The CTA for IMC-R117C was accepted in April 2024 by the EMA, and the Phase 1 clinical trial is expected to start in the second half of 2024.
ImmTAV Candidates for a Functional Cure in Infectious Diseases
The Company’s bispecific TCR technology platform has potential to offer a new approach for the treatment of chronic infections and aims to eliminate evidence of remaining virus in circulation after the patient stops taking medication – known as a "functional cure". Two investigational candidates are in Phase 1 clinical trials for people living with human immunodeficiency virus (HIV) and people with chronic Hepatitis B infection (HBV).
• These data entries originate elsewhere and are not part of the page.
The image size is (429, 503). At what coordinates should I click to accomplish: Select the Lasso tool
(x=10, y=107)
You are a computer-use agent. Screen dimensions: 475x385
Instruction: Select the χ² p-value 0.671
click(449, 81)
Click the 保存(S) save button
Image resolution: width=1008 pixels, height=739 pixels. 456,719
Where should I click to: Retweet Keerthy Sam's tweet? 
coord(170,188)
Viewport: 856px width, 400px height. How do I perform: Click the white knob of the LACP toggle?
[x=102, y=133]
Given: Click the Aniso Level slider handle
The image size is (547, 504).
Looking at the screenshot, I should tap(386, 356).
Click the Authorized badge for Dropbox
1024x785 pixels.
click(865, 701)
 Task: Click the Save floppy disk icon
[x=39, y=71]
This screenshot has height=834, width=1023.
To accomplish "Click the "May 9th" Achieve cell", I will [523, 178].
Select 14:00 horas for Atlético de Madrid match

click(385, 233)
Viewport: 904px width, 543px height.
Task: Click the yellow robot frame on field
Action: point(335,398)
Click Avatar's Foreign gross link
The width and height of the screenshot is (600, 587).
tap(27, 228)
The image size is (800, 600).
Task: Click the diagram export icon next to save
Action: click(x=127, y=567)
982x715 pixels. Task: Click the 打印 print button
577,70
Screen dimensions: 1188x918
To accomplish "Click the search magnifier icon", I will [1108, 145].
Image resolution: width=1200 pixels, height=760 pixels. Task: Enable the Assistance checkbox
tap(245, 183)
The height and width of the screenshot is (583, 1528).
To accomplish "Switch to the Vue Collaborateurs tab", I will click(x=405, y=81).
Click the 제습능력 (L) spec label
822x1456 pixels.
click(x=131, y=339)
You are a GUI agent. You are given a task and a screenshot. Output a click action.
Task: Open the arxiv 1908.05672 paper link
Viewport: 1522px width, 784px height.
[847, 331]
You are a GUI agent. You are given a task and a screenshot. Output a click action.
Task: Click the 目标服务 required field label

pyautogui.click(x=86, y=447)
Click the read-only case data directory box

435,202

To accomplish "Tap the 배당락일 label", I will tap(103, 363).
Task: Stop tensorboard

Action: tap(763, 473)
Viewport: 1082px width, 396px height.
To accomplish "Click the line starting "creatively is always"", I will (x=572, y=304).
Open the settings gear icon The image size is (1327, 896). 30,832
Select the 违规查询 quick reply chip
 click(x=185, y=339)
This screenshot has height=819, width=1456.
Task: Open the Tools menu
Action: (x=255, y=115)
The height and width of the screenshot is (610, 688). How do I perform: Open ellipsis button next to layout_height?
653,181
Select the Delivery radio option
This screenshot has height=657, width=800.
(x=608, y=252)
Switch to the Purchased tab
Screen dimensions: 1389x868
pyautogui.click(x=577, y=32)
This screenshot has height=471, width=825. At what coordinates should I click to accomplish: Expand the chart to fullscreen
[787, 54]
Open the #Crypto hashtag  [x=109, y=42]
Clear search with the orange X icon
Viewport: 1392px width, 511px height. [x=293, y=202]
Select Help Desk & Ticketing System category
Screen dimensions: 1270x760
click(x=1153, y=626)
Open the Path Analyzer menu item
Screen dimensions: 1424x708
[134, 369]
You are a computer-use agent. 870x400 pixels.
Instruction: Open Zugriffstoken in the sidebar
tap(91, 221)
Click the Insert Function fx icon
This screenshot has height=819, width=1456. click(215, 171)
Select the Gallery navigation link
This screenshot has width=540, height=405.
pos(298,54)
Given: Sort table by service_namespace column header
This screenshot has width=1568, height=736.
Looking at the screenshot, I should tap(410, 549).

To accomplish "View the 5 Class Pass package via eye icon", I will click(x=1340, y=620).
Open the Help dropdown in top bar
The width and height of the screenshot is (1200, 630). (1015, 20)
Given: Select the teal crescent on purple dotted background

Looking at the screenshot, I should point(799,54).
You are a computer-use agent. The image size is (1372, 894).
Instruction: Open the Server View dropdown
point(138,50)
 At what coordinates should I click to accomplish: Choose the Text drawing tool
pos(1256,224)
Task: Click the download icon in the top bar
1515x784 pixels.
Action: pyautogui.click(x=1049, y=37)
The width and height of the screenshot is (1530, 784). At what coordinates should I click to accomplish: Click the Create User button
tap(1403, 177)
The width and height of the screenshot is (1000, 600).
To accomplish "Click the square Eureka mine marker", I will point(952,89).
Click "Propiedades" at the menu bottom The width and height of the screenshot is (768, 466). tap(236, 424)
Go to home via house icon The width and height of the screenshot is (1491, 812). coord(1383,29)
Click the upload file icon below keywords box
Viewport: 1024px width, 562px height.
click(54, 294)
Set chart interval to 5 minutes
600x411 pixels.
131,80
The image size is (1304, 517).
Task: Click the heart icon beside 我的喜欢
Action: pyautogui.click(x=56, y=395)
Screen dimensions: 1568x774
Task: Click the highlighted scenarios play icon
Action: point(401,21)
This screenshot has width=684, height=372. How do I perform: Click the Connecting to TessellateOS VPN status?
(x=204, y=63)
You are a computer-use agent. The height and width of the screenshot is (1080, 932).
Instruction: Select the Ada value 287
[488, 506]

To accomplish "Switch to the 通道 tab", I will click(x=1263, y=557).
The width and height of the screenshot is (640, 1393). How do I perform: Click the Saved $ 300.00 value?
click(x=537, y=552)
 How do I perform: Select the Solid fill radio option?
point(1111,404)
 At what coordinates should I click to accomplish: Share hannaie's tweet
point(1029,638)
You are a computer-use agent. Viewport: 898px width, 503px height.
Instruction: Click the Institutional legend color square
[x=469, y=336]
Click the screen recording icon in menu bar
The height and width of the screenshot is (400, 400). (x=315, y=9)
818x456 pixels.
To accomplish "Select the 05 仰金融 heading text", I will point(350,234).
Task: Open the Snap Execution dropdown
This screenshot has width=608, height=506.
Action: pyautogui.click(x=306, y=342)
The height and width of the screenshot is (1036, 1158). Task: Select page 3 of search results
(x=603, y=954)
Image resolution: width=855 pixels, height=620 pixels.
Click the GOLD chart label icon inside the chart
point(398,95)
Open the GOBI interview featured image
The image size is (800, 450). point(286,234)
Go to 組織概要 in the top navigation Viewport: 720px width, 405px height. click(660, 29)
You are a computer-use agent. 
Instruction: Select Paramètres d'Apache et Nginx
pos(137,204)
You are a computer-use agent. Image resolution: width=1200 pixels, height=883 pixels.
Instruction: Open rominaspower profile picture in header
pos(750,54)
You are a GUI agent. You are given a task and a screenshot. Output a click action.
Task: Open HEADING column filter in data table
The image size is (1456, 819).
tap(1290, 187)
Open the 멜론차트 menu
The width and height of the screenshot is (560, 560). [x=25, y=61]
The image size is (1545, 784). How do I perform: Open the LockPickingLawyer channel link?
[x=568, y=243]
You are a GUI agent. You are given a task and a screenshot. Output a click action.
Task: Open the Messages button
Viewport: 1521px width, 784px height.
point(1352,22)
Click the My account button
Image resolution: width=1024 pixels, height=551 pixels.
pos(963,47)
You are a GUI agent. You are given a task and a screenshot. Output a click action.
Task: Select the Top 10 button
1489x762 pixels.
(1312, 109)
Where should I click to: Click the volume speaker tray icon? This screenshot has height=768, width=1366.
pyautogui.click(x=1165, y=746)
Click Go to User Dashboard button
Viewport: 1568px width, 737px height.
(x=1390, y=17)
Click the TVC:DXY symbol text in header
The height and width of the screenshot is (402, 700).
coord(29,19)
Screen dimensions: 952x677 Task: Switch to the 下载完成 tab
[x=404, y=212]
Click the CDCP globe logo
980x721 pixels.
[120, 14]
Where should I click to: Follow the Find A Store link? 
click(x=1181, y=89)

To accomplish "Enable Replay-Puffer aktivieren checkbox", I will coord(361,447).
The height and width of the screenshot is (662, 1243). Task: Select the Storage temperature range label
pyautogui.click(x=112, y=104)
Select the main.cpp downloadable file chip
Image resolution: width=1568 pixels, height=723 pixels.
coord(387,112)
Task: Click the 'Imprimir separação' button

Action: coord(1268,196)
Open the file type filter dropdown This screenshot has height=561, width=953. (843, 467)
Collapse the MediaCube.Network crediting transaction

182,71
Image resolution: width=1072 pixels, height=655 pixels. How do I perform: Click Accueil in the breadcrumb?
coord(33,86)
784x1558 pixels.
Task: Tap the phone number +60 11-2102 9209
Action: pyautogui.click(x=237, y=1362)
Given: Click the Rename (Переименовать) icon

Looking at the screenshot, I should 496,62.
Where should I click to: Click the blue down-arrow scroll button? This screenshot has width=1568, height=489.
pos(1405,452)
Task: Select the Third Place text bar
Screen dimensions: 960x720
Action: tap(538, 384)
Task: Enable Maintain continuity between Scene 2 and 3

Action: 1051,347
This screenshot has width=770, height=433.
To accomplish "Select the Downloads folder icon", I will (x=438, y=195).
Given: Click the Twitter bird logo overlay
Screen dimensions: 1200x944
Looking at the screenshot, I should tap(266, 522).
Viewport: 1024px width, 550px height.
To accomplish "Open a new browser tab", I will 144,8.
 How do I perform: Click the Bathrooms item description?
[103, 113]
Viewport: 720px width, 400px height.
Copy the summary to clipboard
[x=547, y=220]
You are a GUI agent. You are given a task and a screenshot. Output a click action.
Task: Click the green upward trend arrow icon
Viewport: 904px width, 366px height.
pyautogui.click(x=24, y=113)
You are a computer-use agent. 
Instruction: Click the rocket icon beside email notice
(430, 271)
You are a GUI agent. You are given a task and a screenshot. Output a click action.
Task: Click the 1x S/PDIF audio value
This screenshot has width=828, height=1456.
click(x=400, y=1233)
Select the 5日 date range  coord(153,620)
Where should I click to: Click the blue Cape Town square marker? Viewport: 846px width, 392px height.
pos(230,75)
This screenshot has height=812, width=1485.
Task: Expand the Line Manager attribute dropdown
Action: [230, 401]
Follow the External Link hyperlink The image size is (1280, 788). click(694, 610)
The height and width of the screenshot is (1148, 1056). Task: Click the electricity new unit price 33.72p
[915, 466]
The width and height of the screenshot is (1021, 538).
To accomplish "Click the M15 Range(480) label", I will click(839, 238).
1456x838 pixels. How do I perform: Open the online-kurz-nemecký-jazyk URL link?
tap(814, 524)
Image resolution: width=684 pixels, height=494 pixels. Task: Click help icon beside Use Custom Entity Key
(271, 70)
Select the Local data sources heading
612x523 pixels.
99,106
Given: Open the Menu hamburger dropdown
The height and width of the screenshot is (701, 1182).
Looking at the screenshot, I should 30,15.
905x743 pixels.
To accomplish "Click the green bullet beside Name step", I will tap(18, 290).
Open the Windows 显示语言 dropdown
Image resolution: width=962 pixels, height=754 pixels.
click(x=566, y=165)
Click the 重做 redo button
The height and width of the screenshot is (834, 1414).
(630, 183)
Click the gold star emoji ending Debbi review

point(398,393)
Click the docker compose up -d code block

Phase 1 trial of IMC-M113V (Gag-A02) for people living with HIV

The objective of the clinical trial is to identify a safe and tolerable dose and evaluate whether IMC-M113V could lead to reduction in the viral reservoir and, after stopping antiretroviral therapies (ART) and IMC-M113V, delay or prevent HIV rebound.
Historically, viral rebound occurs rapidly after ART interruption at a median of 2 weeks, and approximately 98% of people will have >200 viral copies/ml (the threshold for transmission) by week 8 (Feher C et. al, 2019).
In the MAD portion, the Company has enrolled 3 cohorts with 5 people living with HIV (PLWH) per cohort. The highest tested dose is 300 mcg.
A biologically active dose has been reached and the Company plans to enroll more PLWH to characterize anti-viral activity and to explore higher doses. This will move the planned data release from fourth quarter of 2024 into first quarter of 2025.
Phase 1 trial of IMC-I109V (Envelope-A02) for people living with HBV or HBV-positive hepatocellular carcinoma

Patient enrollment continues into the single ascending dose portion of the clinical trial.
Tissue-specific Down Modulation of the Immune System for Autoimmune Diseases
The Company is expanding its platform into autoimmune diseases with two new, first-in-class bispecific candidates recently entering its pipeline. The key differentiator of the Company’s ImmTAAI (Immune Modulating Monoclonal TCRs Against AutoImmune disease) platform is tissue-specific down modulation of the immune system whereby, when tethered to the tissue of interest, the new candidates suppress pathogenic T cells via PD1 receptor agonism.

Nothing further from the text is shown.